Extracted data entries
------------

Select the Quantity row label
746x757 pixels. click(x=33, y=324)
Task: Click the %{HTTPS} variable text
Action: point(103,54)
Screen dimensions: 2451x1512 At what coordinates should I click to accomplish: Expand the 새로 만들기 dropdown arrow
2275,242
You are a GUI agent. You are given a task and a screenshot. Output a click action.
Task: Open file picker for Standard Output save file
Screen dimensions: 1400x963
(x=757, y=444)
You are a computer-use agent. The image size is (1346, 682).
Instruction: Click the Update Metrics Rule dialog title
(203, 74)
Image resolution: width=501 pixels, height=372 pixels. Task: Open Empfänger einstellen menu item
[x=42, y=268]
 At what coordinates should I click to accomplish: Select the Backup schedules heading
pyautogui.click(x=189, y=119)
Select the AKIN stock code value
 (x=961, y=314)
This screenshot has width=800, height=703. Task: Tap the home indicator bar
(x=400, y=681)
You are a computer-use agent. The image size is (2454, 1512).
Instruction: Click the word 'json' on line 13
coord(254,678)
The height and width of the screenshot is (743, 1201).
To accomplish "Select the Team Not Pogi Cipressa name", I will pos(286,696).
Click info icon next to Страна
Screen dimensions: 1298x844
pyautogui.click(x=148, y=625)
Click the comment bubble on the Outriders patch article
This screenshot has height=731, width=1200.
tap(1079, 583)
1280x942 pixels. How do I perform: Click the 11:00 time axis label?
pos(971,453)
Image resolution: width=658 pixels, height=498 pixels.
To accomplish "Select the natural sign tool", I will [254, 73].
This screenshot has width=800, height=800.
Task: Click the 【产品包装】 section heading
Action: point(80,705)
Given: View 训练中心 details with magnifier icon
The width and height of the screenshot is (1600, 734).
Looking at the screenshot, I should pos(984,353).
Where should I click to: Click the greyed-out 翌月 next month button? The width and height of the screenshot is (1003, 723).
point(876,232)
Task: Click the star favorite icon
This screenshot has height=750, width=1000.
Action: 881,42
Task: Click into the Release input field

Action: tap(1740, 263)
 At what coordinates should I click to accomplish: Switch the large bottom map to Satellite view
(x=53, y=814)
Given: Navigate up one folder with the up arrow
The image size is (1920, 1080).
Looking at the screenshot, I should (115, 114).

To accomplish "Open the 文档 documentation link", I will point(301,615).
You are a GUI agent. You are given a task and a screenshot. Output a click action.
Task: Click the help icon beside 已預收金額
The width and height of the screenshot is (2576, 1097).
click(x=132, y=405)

------------

TASK DETAILS — Return the stretch of entries from the line containing "1280x942 pixels. How" through the last entry, both ends included, copied verbatim.

EXERCISE OUTPUT —
1280x942 pixels. How do I perform: Click the 11:00 time axis label?
pos(971,453)
Image resolution: width=658 pixels, height=498 pixels.
To accomplish "Select the natural sign tool", I will [254, 73].
This screenshot has width=800, height=800.
Task: Click the 【产品包装】 section heading
Action: point(80,705)
Given: View 训练中心 details with magnifier icon
The width and height of the screenshot is (1600, 734).
Looking at the screenshot, I should pos(984,353).
Where should I click to: Click the greyed-out 翌月 next month button? The width and height of the screenshot is (1003, 723).
point(876,232)
Task: Click the star favorite icon
This screenshot has height=750, width=1000.
Action: 881,42
Task: Click into the Release input field

Action: tap(1740, 263)
 At what coordinates should I click to accomplish: Switch the large bottom map to Satellite view
(x=53, y=814)
Given: Navigate up one folder with the up arrow
The image size is (1920, 1080).
Looking at the screenshot, I should (115, 114).

To accomplish "Open the 文档 documentation link", I will point(301,615).
You are a GUI agent. You are given a task and a screenshot. Output a click action.
Task: Click the help icon beside 已預收金額
The width and height of the screenshot is (2576, 1097).
click(x=132, y=405)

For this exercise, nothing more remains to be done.